Rewrite the items below, replacing every "computer-use agent" with "desktop assistant" and leaving everything else unchanged.

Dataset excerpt
········

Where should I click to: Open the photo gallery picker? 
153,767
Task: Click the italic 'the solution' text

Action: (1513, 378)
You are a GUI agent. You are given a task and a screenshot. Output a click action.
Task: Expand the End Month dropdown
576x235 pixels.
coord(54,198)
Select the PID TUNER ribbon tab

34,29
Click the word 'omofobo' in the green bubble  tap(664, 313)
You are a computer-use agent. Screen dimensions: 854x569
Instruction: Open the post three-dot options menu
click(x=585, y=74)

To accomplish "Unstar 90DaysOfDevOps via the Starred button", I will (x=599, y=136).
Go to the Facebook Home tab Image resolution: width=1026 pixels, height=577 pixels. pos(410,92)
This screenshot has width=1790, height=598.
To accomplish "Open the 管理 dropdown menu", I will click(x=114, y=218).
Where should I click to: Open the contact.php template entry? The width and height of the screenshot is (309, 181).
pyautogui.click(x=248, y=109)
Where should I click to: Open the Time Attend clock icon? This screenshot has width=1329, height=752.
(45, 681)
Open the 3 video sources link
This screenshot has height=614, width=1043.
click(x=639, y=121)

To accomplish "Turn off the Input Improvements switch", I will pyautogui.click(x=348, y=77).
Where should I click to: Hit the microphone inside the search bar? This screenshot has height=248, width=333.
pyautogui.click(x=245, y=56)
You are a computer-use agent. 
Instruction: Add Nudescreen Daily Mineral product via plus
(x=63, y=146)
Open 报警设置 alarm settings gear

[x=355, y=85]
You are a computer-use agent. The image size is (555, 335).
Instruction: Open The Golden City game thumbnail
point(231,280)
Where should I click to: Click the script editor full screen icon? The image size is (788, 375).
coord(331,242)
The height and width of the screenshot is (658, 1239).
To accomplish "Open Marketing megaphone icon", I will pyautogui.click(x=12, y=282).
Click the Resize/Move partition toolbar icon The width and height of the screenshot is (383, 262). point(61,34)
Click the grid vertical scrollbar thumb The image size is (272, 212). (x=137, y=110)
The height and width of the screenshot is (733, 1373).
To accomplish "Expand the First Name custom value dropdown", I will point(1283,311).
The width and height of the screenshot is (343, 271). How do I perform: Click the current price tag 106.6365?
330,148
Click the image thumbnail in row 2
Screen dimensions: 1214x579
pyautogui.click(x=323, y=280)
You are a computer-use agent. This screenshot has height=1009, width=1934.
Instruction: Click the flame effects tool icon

········

_THE REPLY_
Where should I click to: Open the photo gallery picker? 
153,767
Task: Click the italic 'the solution' text

Action: (1513, 378)
You are a GUI agent. You are given a task and a screenshot. Output a click action.
Task: Expand the End Month dropdown
576x235 pixels.
coord(54,198)
Select the PID TUNER ribbon tab

34,29
Click the word 'omofobo' in the green bubble  tap(664, 313)
You are a desktop assistant. Screen dimensions: 854x569
Instruction: Open the post three-dot options menu
click(x=585, y=74)

To accomplish "Unstar 90DaysOfDevOps via the Starred button", I will (x=599, y=136).
Go to the Facebook Home tab Image resolution: width=1026 pixels, height=577 pixels. pos(410,92)
This screenshot has width=1790, height=598.
To accomplish "Open the 管理 dropdown menu", I will click(x=114, y=218).
Where should I click to: Open the contact.php template entry? The width and height of the screenshot is (309, 181).
pyautogui.click(x=248, y=109)
Where should I click to: Open the Time Attend clock icon? This screenshot has width=1329, height=752.
(45, 681)
Open the 3 video sources link
This screenshot has height=614, width=1043.
click(x=639, y=121)

To accomplish "Turn off the Input Improvements switch", I will pyautogui.click(x=348, y=77).
Where should I click to: Hit the microphone inside the search bar? This screenshot has height=248, width=333.
pyautogui.click(x=245, y=56)
You are a desktop assistant. 
Instruction: Add Nudescreen Daily Mineral product via plus
(x=63, y=146)
Open 报警设置 alarm settings gear

[x=355, y=85]
You are a desktop assistant. The image size is (555, 335).
Instruction: Open The Golden City game thumbnail
point(231,280)
Where should I click to: Click the script editor full screen icon? The image size is (788, 375).
coord(331,242)
The height and width of the screenshot is (658, 1239).
To accomplish "Open Marketing megaphone icon", I will pyautogui.click(x=12, y=282).
Click the Resize/Move partition toolbar icon The width and height of the screenshot is (383, 262). point(61,34)
Click the grid vertical scrollbar thumb The image size is (272, 212). (x=137, y=110)
The height and width of the screenshot is (733, 1373).
To accomplish "Expand the First Name custom value dropdown", I will point(1283,311).
The width and height of the screenshot is (343, 271). How do I perform: Click the current price tag 106.6365?
330,148
Click the image thumbnail in row 2
Screen dimensions: 1214x579
pyautogui.click(x=323, y=280)
You are a desktop assistant. This screenshot has height=1009, width=1934.
Instruction: Click the flame effects tool icon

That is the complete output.